** Opening Record extracts block **
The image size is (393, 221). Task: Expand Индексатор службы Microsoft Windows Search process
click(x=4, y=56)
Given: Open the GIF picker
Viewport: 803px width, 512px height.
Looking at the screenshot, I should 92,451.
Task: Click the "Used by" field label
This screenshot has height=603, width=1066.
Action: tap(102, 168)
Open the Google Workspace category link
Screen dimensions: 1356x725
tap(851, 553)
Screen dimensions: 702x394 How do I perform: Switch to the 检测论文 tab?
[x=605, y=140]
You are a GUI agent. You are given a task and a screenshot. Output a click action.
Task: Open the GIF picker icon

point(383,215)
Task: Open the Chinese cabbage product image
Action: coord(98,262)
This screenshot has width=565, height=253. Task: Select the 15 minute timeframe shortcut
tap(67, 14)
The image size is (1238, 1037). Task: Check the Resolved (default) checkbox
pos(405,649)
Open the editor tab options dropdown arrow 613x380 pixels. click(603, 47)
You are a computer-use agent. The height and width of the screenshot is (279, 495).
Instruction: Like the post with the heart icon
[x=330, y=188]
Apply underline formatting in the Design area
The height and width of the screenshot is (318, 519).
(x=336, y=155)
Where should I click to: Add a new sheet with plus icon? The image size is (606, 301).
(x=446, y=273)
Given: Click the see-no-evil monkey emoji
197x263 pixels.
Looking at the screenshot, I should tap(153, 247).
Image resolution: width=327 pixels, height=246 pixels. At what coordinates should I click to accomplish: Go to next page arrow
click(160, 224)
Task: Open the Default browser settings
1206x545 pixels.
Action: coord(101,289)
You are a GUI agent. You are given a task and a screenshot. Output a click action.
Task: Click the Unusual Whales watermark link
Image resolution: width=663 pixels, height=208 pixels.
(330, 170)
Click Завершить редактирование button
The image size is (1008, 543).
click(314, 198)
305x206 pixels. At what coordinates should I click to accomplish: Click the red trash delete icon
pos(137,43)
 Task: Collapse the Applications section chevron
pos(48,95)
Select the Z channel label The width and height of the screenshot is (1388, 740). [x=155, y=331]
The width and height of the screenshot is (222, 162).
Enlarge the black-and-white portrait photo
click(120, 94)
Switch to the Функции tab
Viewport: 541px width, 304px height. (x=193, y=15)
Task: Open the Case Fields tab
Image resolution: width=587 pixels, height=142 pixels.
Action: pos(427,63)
** Closing Record extracts block **
* _Aim of the exercise_
Nothing in the entries above may be left out; retype them all exactly.

* _Result of this task_
The image size is (393, 221). Task: Expand Индексатор службы Microsoft Windows Search process
click(x=4, y=56)
Given: Open the GIF picker
Viewport: 803px width, 512px height.
Looking at the screenshot, I should 92,451.
Task: Click the "Used by" field label
This screenshot has height=603, width=1066.
Action: tap(102, 168)
Open the Google Workspace category link
Screen dimensions: 1356x725
tap(851, 553)
Screen dimensions: 702x394 How do I perform: Switch to the 检测论文 tab?
[x=605, y=140]
You are a GUI agent. You are given a task and a screenshot. Output a click action.
Task: Open the GIF picker icon

point(383,215)
Task: Open the Chinese cabbage product image
Action: coord(98,262)
This screenshot has width=565, height=253. Task: Select the 15 minute timeframe shortcut
tap(67, 14)
The image size is (1238, 1037). Task: Check the Resolved (default) checkbox
pos(405,649)
Open the editor tab options dropdown arrow 613x380 pixels. click(603, 47)
You are a computer-use agent. The height and width of the screenshot is (279, 495).
Instruction: Like the post with the heart icon
[x=330, y=188]
Apply underline formatting in the Design area
The height and width of the screenshot is (318, 519).
(x=336, y=155)
Where should I click to: Add a new sheet with plus icon? The image size is (606, 301).
(x=446, y=273)
Given: Click the see-no-evil monkey emoji
197x263 pixels.
Looking at the screenshot, I should tap(153, 247).
Image resolution: width=327 pixels, height=246 pixels. At what coordinates should I click to accomplish: Go to next page arrow
click(160, 224)
Task: Open the Default browser settings
1206x545 pixels.
Action: coord(101,289)
You are a GUI agent. You are given a task and a screenshot. Output a click action.
Task: Click the Unusual Whales watermark link
Image resolution: width=663 pixels, height=208 pixels.
(330, 170)
Click Завершить редактирование button
The image size is (1008, 543).
click(314, 198)
305x206 pixels. At what coordinates should I click to accomplish: Click the red trash delete icon
pos(137,43)
 Task: Collapse the Applications section chevron
pos(48,95)
Select the Z channel label The width and height of the screenshot is (1388, 740). [x=155, y=331]
The width and height of the screenshot is (222, 162).
Enlarge the black-and-white portrait photo
click(120, 94)
Switch to the Функции tab
Viewport: 541px width, 304px height. (x=193, y=15)
Task: Open the Case Fields tab
Image resolution: width=587 pixels, height=142 pixels.
Action: pos(427,63)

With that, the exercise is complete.